Dubbed by a friend, the 52-year-old Kelly was a "Flintoid" while he spent the weekend at Warwick Hills Golf Club, where he followed his 7-under 65 performance Saturday with a 4-under 68 to take the second annual Ally Challenge. The win secures his second-place standing in the Charles Schwab Cup and he takes home the $300,000 grand prize from the $2 million purse.
And after he secured his win with a birdie on the 17th hole, ensuring $2 beers for spectators, Kelly said the win has been one of the highlights of his year.
"The people were fantastic out there," Kelly said, smiling. "We're so happy to be back at this tournament. (Holes) eight and 17 are so fun to play in front of. I just wanted to birdie for those guys so they can have a little more time out here."
The win ups Kelly's total winnings in the series to $1,861,882 and marks the first win since the American Family Insurance Championship in late June in his native Madison, Wisconsin.
Kelly entered Sunday at 12-under 132 and one stroke ahead of Woody Austin and Schwab Cup front-runner Scott McCarron, but was able to widen his lead by shooting a 2-under 34 on the front nine. Austin kept a firm holding of second place and ended with 3-under 69, but wasn't able to gain any ground on Kelly.
McCarron ended the weekend shooting an uncharacteristic 3-over 75 and tied for 15th for a $35,000 payout. But with 12 top-10 finishes, McCarron still has a comfortable first-place lead with $2.35 million.
"We've got to catch up to Scotty," Kelly said. "We've got to do something special. He's been playing great and he's got a huge lead. All we can try to do is chase him down, try to win tournaments. We're all trying to play the best we can every single week, so just do the same thing next week."
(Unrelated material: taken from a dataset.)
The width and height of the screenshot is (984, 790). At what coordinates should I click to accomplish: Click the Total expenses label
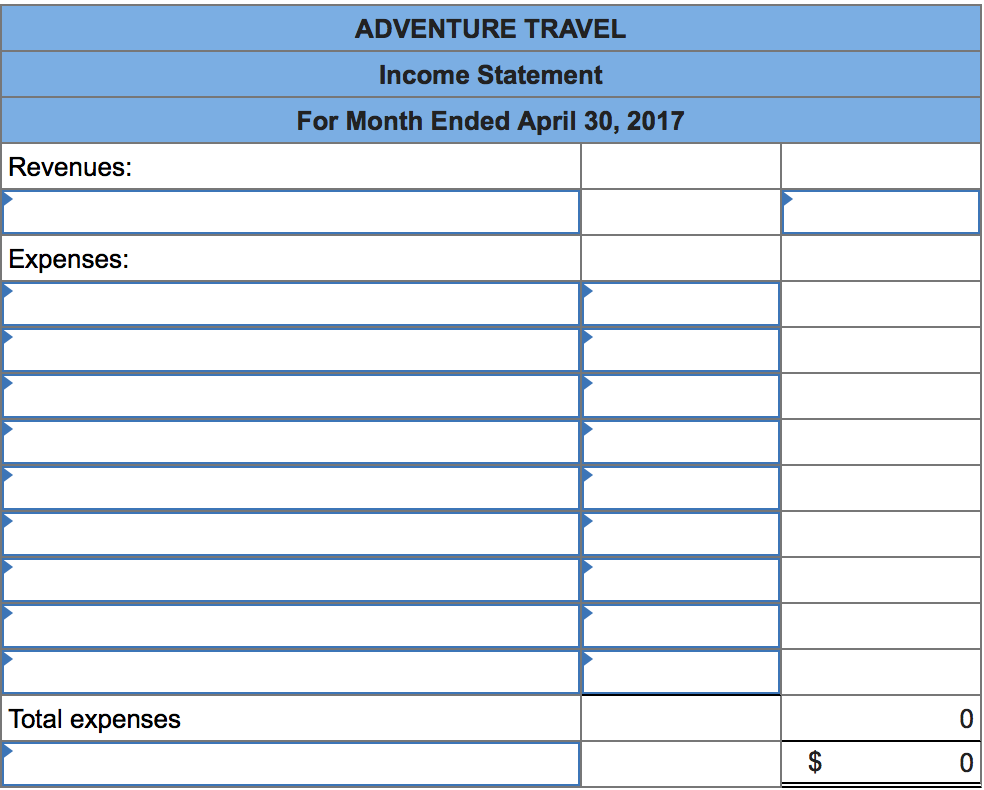pos(94,718)

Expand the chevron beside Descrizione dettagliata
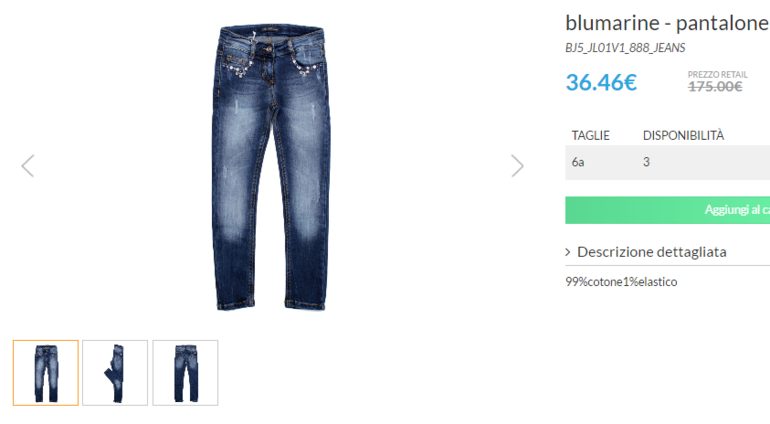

Austin birdied the third, sixth, eighth and 14th holes to cut Kelly's lead down to one stroke with four holes to go. But he stumbled and bogeyed the 15th, marking Austin's first hole over par on the back nine this weekend, allowing Kelly to hang on.
"It just wasn't my day," Austin said. "I had a couple things out there that tell you it's just not your time, a couple bad bounces and things. I've always said that when the person that wins usually has something happen on Sunday when it's that close."
In comparison, Kelly's 16-under weekend was in part by bogey-free rounds over the last two days. Kelly's only bogey came on the ninth hole on Friday.
"When it's a two-man race like it was, it's that close, there's usually something that happens and there was enough that happened out there to let me know it wasn't my time," Austin said. "But I kept fighting and I gave myself a chance. It just wasn't my day."
Steve Flesch, Tim Petrovic and David Toms finished tied for third at 12 under, and climbed four, eight and 11 spots, respectively, to split a share of $144,000. Petrovic and Flesch had their best rounds of the weekend with Petrovic shooting a 5-under 67 and Flesch firing a 6-under 66. Toms shot a 4-under 68.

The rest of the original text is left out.